Text block

Monday, February 15, 2016

The First Four


Today is the day that some of us get to stay home from work or school because -- presidents.

Given the impracticality of giving people the day off for both George Washington's birthday and Abraham Lincoln's birthday, the holiday bureau, or whomever makes these decisions, combined them into a single "President's Day" holiday.

To be honest, I don't think too many of us sit around pondering past presidents all day. No doubt we're too busy resisting the urge to take advantage of the great sale prices at our local Buick dealership.

But it is worth a ponder, especially when the question of who will be the next president looms so large on our consciousness.

It seems reasonable on President's Day to look at the question of the next president within the framework of past presidents, good and bad.

Who were the best presidents? Why are they favored and what characteristics did
they have that we would like to see in the next president?

Is it Teddy Roosevelt's muscular leadership style?

Wilson's idealism, the dichotomy of an unwavering belief in world peace contained within the frame of an unapologetic racist?

Is it Kennedy's particular blend of inspiration, pragmatism and a history scrubbed clean by tragedy?

Although they all brought unique qualities to the office, so much of what it means to be president can be found among the first few.

Consider that the "father of the Constitution," James Madison, conceived of the presidency mostly as a kind of clerkship, carrying out the wishes of the legislature, which he, veteran of many state legislatures that he was, considered to be the supreme representation of the will of the people.

But almost from the beginning, the chief executive's post captured the imagination of the electorate and the post, for better or worse, has come to epitomize the America of each president's time.

Ray Raphael convincingly argues in his book "Founding Myths" that this should not be so.

American history is so much more than a list of presidents, he writes.

Stated task A
Do these statements agree with the Presidents' Day post? Answer yes or no for each and quote the words of the post that decide it. (i) The holiday merges the birthdays of George Washington and Abraham Lincoln into one day. (ii) James Madison regarded the presidency as the supreme representation of the will of the people. (iii) Ray Raphael holds that American history amounts to more than a list of presidents.
Stated task B
Write the next part of the Presidents' Day post, picking up after its final sentence.

Text and element pointing records:
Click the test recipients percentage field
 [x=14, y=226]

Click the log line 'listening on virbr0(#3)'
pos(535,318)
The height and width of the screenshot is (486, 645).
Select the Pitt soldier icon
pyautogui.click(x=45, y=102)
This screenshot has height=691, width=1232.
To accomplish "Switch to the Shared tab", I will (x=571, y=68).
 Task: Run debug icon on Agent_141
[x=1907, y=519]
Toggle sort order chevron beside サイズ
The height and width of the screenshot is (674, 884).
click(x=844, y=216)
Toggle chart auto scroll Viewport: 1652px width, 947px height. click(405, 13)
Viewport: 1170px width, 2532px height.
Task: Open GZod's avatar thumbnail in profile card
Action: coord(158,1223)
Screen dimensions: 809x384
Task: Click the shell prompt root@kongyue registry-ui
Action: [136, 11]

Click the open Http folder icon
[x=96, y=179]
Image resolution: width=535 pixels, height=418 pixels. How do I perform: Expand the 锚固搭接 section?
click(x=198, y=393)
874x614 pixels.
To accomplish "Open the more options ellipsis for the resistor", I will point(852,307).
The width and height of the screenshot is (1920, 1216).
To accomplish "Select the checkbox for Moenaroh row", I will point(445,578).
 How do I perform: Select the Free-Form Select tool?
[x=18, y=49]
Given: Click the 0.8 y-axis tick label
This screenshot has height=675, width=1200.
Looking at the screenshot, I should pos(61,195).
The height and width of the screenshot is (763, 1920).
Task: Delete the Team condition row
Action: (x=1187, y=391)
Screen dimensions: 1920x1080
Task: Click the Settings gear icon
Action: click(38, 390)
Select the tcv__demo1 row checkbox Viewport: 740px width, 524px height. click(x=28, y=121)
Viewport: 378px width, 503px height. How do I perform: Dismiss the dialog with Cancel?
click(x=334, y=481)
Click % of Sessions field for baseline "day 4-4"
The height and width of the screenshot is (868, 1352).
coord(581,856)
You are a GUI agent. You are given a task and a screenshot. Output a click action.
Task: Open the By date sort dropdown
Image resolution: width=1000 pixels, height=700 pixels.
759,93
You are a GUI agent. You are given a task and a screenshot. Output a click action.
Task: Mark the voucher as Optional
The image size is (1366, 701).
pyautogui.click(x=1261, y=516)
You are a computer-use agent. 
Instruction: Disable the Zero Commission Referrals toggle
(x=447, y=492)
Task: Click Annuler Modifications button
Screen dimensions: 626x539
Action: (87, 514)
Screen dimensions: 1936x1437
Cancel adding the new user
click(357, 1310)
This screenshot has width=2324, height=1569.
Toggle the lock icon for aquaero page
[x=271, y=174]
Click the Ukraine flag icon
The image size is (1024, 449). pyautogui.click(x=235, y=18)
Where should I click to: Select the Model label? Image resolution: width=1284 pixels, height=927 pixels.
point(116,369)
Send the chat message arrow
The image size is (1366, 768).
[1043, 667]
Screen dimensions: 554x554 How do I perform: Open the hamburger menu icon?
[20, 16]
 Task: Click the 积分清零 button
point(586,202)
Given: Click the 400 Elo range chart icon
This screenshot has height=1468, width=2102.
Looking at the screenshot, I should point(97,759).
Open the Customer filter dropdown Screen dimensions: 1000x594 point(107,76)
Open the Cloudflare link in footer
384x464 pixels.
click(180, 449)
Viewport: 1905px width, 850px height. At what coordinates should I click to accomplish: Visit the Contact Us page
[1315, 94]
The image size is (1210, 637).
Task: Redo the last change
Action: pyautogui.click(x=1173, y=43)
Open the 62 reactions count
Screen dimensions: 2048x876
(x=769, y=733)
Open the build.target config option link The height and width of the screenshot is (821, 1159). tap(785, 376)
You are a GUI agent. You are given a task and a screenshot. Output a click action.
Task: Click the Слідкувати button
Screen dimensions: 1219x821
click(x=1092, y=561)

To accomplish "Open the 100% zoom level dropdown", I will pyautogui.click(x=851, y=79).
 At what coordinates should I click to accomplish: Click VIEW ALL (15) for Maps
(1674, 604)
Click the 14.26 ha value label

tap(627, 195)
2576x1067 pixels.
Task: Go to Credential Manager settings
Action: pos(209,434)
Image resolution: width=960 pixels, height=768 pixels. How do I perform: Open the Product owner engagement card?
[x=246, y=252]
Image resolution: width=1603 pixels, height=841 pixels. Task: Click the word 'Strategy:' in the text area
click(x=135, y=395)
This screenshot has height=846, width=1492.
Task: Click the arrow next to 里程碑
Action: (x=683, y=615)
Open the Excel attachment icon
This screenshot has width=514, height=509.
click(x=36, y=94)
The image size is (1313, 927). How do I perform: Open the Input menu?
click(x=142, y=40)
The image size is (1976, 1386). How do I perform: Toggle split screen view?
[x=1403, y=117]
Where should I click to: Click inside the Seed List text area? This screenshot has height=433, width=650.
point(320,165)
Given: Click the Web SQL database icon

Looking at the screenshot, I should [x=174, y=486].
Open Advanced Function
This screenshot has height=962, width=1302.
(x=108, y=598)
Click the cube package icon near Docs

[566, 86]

Exercise output A
(i) Yes: "combined them into a single "President's Day" holiday."
(ii) No: "conceived of the presidency mostly as a kind of clerkship, carrying out the wishes of the legislature, which he, veteran of many state legislatures that he was, considered to be the supreme representation of the will of the people."
(iii) Yes: "American history is so much more than a list of presidents, he writes."

Exercise output B
The United States came about, Raphael says, not just because of the actions of great men, but, more importantly, by the collected actions of thousands of unnamed patriots.

Raphael writes that those leaders whose names now echo through the history books, sometimes falsely, were merely following the trends of history and the will of a people bent of self-governing; and that the study of American history these days suffers from a kind of "presidential chic."

He is essentially right, but its hard to write a history of everybody.

Regardless of the arguments to the contrary presidents have, from the beginning, symbolized their times and the nation they led, for better or worse.

And when it comes to making the most of symbolism, few compare to our first president.

George Washington may not have been the most lettered of the founders, but his
desire to be considered a gentleman fed a deeper understanding of symbolism, and of appearances than perhaps his more well-read patriots could appreciate.

Ben Franklin once quipped that left to their own devices a roomful of men would inevitably elect the tallest of them as their leader.

This was certainly true of Washington.

But luckily for us, this was his particular genius and he more than any other understood that everything he did would be precedent-setting -- everything from policy to protocol.

Few people held in awe by their contemporaries felt the weight of that responsibility more keenly and, as a result, considered every action a careful balance between preserving the prestige he required to lead the country, and what was best for that country in the long-term.

Consider that when Washington set out to visit every state, he was would usually
stop a mile or so outside of every town, climb out of his carriage and up onto his white charger and ride in ahead of his baggage train, the way the people would expect a military hero to do.

Today, that action might be seen as craven. But at the time, it was necessary to cement a disparate and far-flung people into having some kind of national identity.

As Madison said: "The Presidency alone unites the conjectures of the public."
But Americans tire of heroes and by the time he walked away from power -- making him the "greatest man in the world," according to King George III, his former enemy -- he was being pilloried on the highly partisan press of the day, much like any other politician.

If Washington was the example of everything we say we want in a president, his successor was the opposite.

Poor, brilliant, flawed, insecure, proud, patriotic John Adams.

Just as we had never had a president, we had never had a second president and
he wrongly believed that keeping all Washington's people in his cabinet -- a cabinet filled with political opposites held together almost entirely by the power of Washington's prestige -- was the right way to go.

Bad decision. Their loyalty was to Washington and Adams, a prickly patriot not well-suited to inspiring comrades to personal loyalty, was not well served by the decision.

Ever the paradox, the steadfast patriot who took on airs, Adams oversaw perhaps the worst and best actions a president has ever taken.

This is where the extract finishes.